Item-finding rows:
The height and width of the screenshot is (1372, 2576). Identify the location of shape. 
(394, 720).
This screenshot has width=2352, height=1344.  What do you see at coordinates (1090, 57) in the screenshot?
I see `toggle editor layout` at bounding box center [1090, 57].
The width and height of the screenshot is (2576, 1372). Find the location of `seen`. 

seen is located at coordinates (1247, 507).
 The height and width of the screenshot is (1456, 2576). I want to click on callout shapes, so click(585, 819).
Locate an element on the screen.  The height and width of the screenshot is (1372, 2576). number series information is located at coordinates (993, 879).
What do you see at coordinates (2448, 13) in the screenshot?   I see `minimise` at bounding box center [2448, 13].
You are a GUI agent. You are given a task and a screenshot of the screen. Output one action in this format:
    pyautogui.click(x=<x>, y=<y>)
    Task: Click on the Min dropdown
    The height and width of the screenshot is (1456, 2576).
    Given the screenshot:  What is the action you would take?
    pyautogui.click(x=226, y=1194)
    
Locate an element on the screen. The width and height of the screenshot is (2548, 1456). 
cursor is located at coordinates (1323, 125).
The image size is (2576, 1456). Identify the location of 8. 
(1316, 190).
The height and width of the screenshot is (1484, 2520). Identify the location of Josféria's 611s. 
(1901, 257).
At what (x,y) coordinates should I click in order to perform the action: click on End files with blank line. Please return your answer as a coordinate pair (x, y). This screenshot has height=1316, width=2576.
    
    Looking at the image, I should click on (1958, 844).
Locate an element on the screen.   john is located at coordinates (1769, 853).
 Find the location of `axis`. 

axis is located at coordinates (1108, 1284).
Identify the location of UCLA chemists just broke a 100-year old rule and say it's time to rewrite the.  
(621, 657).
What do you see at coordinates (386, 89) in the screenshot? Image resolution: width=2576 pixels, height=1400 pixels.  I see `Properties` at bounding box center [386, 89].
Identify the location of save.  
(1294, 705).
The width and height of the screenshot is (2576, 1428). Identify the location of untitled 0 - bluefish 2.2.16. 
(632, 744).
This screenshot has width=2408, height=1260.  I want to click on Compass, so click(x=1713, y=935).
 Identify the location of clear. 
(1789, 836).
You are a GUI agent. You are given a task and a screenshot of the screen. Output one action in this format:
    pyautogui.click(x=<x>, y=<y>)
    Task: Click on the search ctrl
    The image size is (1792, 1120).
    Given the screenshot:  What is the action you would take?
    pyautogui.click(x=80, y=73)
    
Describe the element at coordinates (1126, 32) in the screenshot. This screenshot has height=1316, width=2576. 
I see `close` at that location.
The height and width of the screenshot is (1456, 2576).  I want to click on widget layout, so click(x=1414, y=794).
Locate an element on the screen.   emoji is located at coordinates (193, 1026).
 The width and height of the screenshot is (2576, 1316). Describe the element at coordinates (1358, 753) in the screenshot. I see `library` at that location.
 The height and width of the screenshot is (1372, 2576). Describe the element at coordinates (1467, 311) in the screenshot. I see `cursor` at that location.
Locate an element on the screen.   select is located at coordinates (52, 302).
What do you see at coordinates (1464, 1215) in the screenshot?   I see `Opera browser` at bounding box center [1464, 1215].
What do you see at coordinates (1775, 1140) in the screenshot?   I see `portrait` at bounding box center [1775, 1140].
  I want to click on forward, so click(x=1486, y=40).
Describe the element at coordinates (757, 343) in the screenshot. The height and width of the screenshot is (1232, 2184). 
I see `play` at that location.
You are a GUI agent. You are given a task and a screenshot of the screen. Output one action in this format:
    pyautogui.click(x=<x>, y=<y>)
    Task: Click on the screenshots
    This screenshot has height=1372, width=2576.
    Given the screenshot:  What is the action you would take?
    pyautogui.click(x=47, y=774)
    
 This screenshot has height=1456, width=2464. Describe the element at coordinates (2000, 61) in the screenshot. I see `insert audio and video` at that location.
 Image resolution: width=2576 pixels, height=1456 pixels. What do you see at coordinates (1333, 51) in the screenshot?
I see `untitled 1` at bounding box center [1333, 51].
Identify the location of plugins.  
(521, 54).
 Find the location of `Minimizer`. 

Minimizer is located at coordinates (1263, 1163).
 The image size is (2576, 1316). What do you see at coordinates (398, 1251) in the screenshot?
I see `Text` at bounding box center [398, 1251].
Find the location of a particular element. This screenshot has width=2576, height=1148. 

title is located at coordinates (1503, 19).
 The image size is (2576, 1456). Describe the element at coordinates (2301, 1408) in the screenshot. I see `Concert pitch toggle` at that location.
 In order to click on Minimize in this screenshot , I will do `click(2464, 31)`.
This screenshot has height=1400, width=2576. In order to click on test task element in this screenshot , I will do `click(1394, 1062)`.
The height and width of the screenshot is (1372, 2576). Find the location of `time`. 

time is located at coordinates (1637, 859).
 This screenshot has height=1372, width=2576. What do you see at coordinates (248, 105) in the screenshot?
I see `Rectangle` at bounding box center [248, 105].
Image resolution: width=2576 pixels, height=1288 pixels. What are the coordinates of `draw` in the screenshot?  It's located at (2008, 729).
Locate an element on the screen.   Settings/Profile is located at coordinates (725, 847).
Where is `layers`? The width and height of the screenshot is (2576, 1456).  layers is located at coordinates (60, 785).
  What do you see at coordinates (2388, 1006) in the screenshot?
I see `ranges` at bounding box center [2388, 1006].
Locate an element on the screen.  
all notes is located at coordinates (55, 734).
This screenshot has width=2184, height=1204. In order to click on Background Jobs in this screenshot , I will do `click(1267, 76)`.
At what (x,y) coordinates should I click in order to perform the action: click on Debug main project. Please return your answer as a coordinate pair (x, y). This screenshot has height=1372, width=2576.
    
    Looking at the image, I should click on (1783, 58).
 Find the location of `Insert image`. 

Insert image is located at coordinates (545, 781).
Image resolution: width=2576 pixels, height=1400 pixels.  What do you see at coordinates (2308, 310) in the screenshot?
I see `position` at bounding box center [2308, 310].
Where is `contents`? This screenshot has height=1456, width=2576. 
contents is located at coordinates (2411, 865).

What to do: Write out every row above without changing a single word.

Exercise response:
The height and width of the screenshot is (1372, 2576). Identify the location of shape. 
(394, 720).
This screenshot has width=2352, height=1344.  What do you see at coordinates (1090, 57) in the screenshot?
I see `toggle editor layout` at bounding box center [1090, 57].
The width and height of the screenshot is (2576, 1372). Find the location of `seen`. 

seen is located at coordinates (1247, 507).
 The height and width of the screenshot is (1456, 2576). I want to click on callout shapes, so click(585, 819).
Locate an element on the screen.  The height and width of the screenshot is (1372, 2576). number series information is located at coordinates (993, 879).
What do you see at coordinates (2448, 13) in the screenshot?   I see `minimise` at bounding box center [2448, 13].
You are a GUI agent. You are given a task and a screenshot of the screen. Output one action in this format:
    pyautogui.click(x=<x>, y=<y>)
    Task: Click on the Min dropdown
    The height and width of the screenshot is (1456, 2576).
    Given the screenshot:  What is the action you would take?
    pyautogui.click(x=226, y=1194)
    
Locate an element on the screen. The width and height of the screenshot is (2548, 1456). 
cursor is located at coordinates (1323, 125).
The image size is (2576, 1456). Identify the location of 8. 
(1316, 190).
The height and width of the screenshot is (1484, 2520). Identify the location of Josféria's 611s. 
(1901, 257).
At what (x,y) coordinates should I click in order to perform the action: click on End files with blank line. Please return your answer as a coordinate pair (x, y). This screenshot has height=1316, width=2576.
    
    Looking at the image, I should click on (1958, 844).
Locate an element on the screen.   john is located at coordinates (1769, 853).
 Find the location of `axis`. 

axis is located at coordinates (1108, 1284).
Identify the location of UCLA chemists just broke a 100-year old rule and say it's time to rewrite the.  
(621, 657).
What do you see at coordinates (386, 89) in the screenshot? Image resolution: width=2576 pixels, height=1400 pixels.  I see `Properties` at bounding box center [386, 89].
Identify the location of save.  
(1294, 705).
The width and height of the screenshot is (2576, 1428). Identify the location of untitled 0 - bluefish 2.2.16. 
(632, 744).
This screenshot has width=2408, height=1260.  I want to click on Compass, so click(x=1713, y=935).
 Identify the location of clear. 
(1789, 836).
You are a GUI agent. You are given a task and a screenshot of the screen. Output one action in this format:
    pyautogui.click(x=<x>, y=<y>)
    Task: Click on the search ctrl
    The image size is (1792, 1120).
    Given the screenshot:  What is the action you would take?
    pyautogui.click(x=80, y=73)
    
Describe the element at coordinates (1126, 32) in the screenshot. This screenshot has height=1316, width=2576. 
I see `close` at that location.
The height and width of the screenshot is (1456, 2576).  I want to click on widget layout, so click(x=1414, y=794).
Locate an element on the screen.   emoji is located at coordinates (193, 1026).
 The width and height of the screenshot is (2576, 1316). Describe the element at coordinates (1358, 753) in the screenshot. I see `library` at that location.
 The height and width of the screenshot is (1372, 2576). Describe the element at coordinates (1467, 311) in the screenshot. I see `cursor` at that location.
Locate an element on the screen.   select is located at coordinates (52, 302).
What do you see at coordinates (1464, 1215) in the screenshot?   I see `Opera browser` at bounding box center [1464, 1215].
What do you see at coordinates (1775, 1140) in the screenshot?   I see `portrait` at bounding box center [1775, 1140].
  I want to click on forward, so click(x=1486, y=40).
Describe the element at coordinates (757, 343) in the screenshot. The height and width of the screenshot is (1232, 2184). 
I see `play` at that location.
You are a GUI agent. You are given a task and a screenshot of the screen. Output one action in this format:
    pyautogui.click(x=<x>, y=<y>)
    Task: Click on the screenshots
    This screenshot has height=1372, width=2576.
    Given the screenshot:  What is the action you would take?
    pyautogui.click(x=47, y=774)
    
 This screenshot has height=1456, width=2464. Describe the element at coordinates (2000, 61) in the screenshot. I see `insert audio and video` at that location.
 Image resolution: width=2576 pixels, height=1456 pixels. What do you see at coordinates (1333, 51) in the screenshot?
I see `untitled 1` at bounding box center [1333, 51].
Identify the location of plugins.  
(521, 54).
 Find the location of `Minimizer`. 

Minimizer is located at coordinates (1263, 1163).
 The image size is (2576, 1316). What do you see at coordinates (398, 1251) in the screenshot?
I see `Text` at bounding box center [398, 1251].
Find the location of a particular element. This screenshot has width=2576, height=1148. 

title is located at coordinates (1503, 19).
 The image size is (2576, 1456). Describe the element at coordinates (2301, 1408) in the screenshot. I see `Concert pitch toggle` at that location.
 In order to click on Minimize in this screenshot , I will do `click(2464, 31)`.
This screenshot has height=1400, width=2576. In order to click on test task element in this screenshot , I will do `click(1394, 1062)`.
The height and width of the screenshot is (1372, 2576). Find the location of `time`. 

time is located at coordinates (1637, 859).
 This screenshot has height=1372, width=2576. What do you see at coordinates (248, 105) in the screenshot?
I see `Rectangle` at bounding box center [248, 105].
Image resolution: width=2576 pixels, height=1288 pixels. What are the coordinates of `draw` in the screenshot?  It's located at (2008, 729).
Locate an element on the screen.   Settings/Profile is located at coordinates (725, 847).
Where is `layers`? The width and height of the screenshot is (2576, 1456).  layers is located at coordinates (60, 785).
  What do you see at coordinates (2388, 1006) in the screenshot?
I see `ranges` at bounding box center [2388, 1006].
Locate an element on the screen.  
all notes is located at coordinates (55, 734).
This screenshot has width=2184, height=1204. In order to click on Background Jobs in this screenshot , I will do `click(1267, 76)`.
At what (x,y) coordinates should I click in order to perform the action: click on Debug main project. Please return your answer as a coordinate pair (x, y). This screenshot has height=1372, width=2576.
    
    Looking at the image, I should click on (1783, 58).
 Find the location of `Insert image`. 

Insert image is located at coordinates (545, 781).
Image resolution: width=2576 pixels, height=1400 pixels.  What do you see at coordinates (2308, 310) in the screenshot?
I see `position` at bounding box center [2308, 310].
Where is `contents`? This screenshot has height=1456, width=2576. 
contents is located at coordinates (2411, 865).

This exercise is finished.